▶ [Problem A]: According to the text on military natural resources management, since what year have the armed forces been called upon to oversee or manage public lands and natural resources?

▶ [Source document]:

══════════

Evolving Approaches to Military Natural Resources Management
With the establishment of Yellowstone as the
nation's first national park in 1872, the United
States Army was charged with providing its
protection and management. The Army
continued to manage the early national parks
until the establishment of the National Park
Service in 1916. (Photo: Douglas Ripley)
The military is justifiably proud of its natural resources heritage and its tradition
of stewardship. The armed forces have been called upon to oversee or manage
public lands and natural resources since 1823, when timber and forest products
used in shipbuilding were strategic resources (Siehl 1991).16 Before there was a
U.S. Forest Service or a National Park Service, the cavalry and engineers of the
U.S. Army managed the lands set aside as national parks. Over the past several
decades the military has strengthened its commitment to natural resources management,
responding to new challenges and incorporating new scientific and technological
advances. This has led to the adoption of ecosystem-based approaches
to management, and use of the principles of adaptive management.
With the outbreak of World War II, millions of acres were acquired by the military
to house, train, and prepare troops for combat. Construction practices,
training exercises, and tank traffic lead to serious environmental problems at
many sites, including dust, mud, and erosion. In those years the military largely
attempted to address these issues through cooperative agreements with the Agriculture
Department's Soil Conservation Service and transfers of agronomists and
foresters to military installations. Following the war, natural resources management
progressed to include planting of ground cover crops and trees, while timber
production, agricultural leasing, and hunting programs were put in place at
many installations.

══════════

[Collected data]
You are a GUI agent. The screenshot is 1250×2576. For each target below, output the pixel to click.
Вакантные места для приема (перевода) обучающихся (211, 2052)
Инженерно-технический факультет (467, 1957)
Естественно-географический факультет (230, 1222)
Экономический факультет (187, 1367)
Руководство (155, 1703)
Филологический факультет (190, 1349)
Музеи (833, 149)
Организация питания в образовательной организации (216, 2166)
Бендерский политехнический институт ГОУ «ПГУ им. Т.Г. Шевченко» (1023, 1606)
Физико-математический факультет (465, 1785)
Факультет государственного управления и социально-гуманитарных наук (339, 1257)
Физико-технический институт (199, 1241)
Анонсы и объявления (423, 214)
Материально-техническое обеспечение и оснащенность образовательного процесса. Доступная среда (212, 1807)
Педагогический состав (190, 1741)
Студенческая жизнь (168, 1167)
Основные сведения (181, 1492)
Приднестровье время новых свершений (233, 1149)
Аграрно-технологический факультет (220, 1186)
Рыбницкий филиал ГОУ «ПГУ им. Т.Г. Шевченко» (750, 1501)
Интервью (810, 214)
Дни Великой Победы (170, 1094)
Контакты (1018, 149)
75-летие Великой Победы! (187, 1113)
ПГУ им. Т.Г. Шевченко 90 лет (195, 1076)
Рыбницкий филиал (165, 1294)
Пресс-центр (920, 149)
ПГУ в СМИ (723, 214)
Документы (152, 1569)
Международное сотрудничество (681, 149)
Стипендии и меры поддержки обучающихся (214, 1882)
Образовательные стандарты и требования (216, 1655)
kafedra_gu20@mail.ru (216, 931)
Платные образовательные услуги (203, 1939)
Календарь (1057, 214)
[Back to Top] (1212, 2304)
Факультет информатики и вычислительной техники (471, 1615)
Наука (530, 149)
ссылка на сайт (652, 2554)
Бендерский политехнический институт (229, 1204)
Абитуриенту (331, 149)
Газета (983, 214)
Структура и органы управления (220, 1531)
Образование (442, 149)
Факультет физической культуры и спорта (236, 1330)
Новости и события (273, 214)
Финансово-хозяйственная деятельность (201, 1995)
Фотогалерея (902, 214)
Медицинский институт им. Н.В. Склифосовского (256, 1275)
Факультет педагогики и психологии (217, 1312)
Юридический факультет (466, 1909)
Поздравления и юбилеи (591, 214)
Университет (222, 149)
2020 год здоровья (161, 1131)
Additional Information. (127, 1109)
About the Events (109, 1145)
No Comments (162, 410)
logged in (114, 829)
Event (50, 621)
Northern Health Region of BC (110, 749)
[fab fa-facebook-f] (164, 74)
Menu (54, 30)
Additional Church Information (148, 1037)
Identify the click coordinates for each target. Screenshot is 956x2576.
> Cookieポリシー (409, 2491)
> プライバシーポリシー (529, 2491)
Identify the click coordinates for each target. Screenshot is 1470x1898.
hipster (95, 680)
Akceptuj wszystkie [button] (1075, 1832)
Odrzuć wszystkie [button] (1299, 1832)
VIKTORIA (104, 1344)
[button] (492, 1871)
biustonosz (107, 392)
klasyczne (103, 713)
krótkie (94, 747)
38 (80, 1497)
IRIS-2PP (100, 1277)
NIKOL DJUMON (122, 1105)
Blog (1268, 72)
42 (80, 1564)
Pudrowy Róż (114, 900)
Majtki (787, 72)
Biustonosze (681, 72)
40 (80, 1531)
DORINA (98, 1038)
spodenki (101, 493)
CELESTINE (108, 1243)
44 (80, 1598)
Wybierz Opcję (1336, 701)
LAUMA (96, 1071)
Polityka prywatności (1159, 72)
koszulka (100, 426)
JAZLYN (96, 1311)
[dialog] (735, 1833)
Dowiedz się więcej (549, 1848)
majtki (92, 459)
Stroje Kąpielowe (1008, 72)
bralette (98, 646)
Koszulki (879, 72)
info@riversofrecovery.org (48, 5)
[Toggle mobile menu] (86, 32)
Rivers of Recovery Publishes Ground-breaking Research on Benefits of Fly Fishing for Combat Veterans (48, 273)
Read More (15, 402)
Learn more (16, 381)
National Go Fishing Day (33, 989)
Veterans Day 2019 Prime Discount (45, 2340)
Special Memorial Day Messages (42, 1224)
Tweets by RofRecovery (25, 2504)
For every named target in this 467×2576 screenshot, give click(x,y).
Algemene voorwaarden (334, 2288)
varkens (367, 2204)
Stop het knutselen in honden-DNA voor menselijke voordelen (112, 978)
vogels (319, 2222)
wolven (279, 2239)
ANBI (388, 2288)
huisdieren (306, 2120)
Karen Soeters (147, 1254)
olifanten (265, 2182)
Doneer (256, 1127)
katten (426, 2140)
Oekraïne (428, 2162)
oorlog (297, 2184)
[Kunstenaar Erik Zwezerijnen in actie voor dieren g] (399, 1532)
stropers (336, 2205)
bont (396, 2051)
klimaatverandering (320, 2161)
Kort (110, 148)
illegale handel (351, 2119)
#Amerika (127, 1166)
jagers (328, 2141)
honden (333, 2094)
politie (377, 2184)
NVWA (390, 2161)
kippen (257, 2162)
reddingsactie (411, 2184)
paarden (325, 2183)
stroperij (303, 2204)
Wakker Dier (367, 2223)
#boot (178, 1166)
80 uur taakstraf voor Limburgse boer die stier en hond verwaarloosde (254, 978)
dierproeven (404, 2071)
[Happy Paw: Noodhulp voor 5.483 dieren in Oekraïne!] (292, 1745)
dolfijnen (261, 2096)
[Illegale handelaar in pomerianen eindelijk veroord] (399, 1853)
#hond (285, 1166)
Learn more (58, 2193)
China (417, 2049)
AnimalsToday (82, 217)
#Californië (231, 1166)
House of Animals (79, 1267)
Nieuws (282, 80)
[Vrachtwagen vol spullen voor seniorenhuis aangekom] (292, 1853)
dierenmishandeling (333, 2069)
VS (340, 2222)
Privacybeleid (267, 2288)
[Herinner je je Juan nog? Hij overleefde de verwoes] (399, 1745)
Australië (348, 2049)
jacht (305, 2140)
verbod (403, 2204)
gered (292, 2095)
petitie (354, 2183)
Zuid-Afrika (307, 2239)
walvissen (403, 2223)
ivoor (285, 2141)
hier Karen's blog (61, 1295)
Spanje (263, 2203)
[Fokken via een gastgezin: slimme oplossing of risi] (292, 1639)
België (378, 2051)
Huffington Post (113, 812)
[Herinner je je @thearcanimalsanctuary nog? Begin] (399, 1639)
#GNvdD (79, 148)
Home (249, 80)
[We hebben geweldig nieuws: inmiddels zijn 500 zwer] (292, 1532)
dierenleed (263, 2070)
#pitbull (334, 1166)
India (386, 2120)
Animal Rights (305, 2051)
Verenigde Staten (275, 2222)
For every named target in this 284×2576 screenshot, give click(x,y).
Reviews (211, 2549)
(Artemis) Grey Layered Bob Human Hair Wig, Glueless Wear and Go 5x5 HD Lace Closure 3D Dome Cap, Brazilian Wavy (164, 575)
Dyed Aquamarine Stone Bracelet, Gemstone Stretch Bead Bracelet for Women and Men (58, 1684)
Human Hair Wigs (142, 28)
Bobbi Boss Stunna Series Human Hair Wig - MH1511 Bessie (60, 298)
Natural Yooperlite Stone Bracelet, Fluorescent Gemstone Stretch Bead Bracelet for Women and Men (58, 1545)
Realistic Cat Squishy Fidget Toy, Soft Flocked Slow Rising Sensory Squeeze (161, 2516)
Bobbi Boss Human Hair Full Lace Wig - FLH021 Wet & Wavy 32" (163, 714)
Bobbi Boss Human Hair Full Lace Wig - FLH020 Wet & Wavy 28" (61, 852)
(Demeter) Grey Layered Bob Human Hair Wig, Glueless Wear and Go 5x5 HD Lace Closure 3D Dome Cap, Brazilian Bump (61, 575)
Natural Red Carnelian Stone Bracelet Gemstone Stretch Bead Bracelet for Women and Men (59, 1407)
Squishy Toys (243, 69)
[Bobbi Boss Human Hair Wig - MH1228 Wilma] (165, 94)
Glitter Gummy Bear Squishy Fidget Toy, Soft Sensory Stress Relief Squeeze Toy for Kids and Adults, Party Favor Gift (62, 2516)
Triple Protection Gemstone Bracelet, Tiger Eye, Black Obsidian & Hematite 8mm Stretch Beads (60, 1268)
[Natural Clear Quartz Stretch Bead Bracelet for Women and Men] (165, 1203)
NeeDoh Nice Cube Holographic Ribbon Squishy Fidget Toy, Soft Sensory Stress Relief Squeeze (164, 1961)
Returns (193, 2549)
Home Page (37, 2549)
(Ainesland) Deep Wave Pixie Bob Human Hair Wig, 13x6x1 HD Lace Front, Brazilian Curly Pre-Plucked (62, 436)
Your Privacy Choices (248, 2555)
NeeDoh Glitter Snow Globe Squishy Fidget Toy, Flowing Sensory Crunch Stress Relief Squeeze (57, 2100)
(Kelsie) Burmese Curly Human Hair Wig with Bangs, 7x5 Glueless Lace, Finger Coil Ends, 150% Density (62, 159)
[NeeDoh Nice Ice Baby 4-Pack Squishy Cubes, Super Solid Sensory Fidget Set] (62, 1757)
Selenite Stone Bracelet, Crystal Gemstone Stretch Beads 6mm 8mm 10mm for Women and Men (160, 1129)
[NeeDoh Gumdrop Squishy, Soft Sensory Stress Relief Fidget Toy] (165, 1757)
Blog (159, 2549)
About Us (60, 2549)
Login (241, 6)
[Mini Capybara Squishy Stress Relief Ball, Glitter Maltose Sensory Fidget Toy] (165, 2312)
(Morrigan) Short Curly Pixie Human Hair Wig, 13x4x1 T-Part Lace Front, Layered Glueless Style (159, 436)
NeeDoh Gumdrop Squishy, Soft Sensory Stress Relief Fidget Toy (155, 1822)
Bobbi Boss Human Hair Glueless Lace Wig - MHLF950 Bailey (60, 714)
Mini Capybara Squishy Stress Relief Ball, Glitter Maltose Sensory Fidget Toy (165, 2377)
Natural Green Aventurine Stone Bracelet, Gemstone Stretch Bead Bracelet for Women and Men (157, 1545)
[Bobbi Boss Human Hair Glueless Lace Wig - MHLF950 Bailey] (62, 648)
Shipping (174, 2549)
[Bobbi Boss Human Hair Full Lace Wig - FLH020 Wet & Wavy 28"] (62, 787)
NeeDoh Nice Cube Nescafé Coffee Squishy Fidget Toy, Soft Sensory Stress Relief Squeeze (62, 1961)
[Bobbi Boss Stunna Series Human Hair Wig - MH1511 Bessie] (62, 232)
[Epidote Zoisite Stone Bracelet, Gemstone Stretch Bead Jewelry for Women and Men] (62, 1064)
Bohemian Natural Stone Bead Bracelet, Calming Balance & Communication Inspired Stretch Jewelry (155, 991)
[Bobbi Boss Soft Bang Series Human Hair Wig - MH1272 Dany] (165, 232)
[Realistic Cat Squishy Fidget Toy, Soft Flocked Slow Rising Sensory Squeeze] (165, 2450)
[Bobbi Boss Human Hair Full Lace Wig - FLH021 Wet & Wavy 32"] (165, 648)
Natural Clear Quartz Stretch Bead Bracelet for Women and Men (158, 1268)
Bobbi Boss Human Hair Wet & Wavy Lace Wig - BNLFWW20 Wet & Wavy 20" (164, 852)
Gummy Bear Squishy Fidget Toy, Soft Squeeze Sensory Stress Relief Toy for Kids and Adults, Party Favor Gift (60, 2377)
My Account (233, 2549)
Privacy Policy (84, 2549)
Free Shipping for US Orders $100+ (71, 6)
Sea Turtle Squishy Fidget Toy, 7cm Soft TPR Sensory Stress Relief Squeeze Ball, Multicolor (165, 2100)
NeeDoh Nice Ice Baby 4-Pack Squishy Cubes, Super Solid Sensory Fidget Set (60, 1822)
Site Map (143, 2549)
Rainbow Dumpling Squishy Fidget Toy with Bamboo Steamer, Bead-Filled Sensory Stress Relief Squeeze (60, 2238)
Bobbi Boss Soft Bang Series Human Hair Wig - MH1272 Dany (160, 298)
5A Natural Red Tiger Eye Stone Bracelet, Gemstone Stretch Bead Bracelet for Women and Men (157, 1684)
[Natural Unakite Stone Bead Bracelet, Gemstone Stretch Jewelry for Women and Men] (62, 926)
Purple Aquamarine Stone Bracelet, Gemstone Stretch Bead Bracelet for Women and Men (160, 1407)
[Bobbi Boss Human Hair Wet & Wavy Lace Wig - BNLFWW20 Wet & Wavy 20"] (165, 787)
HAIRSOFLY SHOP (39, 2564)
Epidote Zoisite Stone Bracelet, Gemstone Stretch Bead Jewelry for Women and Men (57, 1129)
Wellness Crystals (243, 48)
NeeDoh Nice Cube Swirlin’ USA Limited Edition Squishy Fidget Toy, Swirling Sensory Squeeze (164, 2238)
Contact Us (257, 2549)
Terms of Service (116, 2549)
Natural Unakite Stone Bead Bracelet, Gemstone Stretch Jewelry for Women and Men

══════════

▶ [Problem B]: Return, unchanged, the rows of the collected data from the row containing "Стипендии и меры" down through the row containing "Majtki (787, 72)", with both of those rows included.

▶ [Task output A]: Since 1823.

▶ [Task output B]:
Стипендии и меры поддержки обучающихся (214, 1882)
Образовательные стандарты и требования (216, 1655)
kafedra_gu20@mail.ru (216, 931)
Платные образовательные услуги (203, 1939)
Календарь (1057, 214)
[Back to Top] (1212, 2304)
Факультет информатики и вычислительной техники (471, 1615)
Наука (530, 149)
ссылка на сайт (652, 2554)
Бендерский политехнический институт (229, 1204)
Абитуриенту (331, 149)
Газета (983, 214)
Структура и органы управления (220, 1531)
Образование (442, 149)
Факультет физической культуры и спорта (236, 1330)
Новости и события (273, 214)
Финансово-хозяйственная деятельность (201, 1995)
Фотогалерея (902, 214)
Медицинский институт им. Н.В. Склифосовского (256, 1275)
Факультет педагогики и психологии (217, 1312)
Юридический факультет (466, 1909)
Поздравления и юбилеи (591, 214)
Университет (222, 149)
2020 год здоровья (161, 1131)
Additional Information. (127, 1109)
About the Events (109, 1145)
No Comments (162, 410)
logged in (114, 829)
Event (50, 621)
Northern Health Region of BC (110, 749)
[fab fa-facebook-f] (164, 74)
Menu (54, 30)
Additional Church Information (148, 1037)
Identify the click coordinates for each target. Screenshot is 956x2576.
> Cookieポリシー (409, 2491)
> プライバシーポリシー (529, 2491)
Identify the click coordinates for each target. Screenshot is 1470x1898.
hipster (95, 680)
Akceptuj wszystkie [button] (1075, 1832)
Odrzuć wszystkie [button] (1299, 1832)
VIKTORIA (104, 1344)
[button] (492, 1871)
biustonosz (107, 392)
klasyczne (103, 713)
krótkie (94, 747)
38 (80, 1497)
IRIS-2PP (100, 1277)
NIKOL DJUMON (122, 1105)
Blog (1268, 72)
42 (80, 1564)
Pudrowy Róż (114, 900)
Majtki (787, 72)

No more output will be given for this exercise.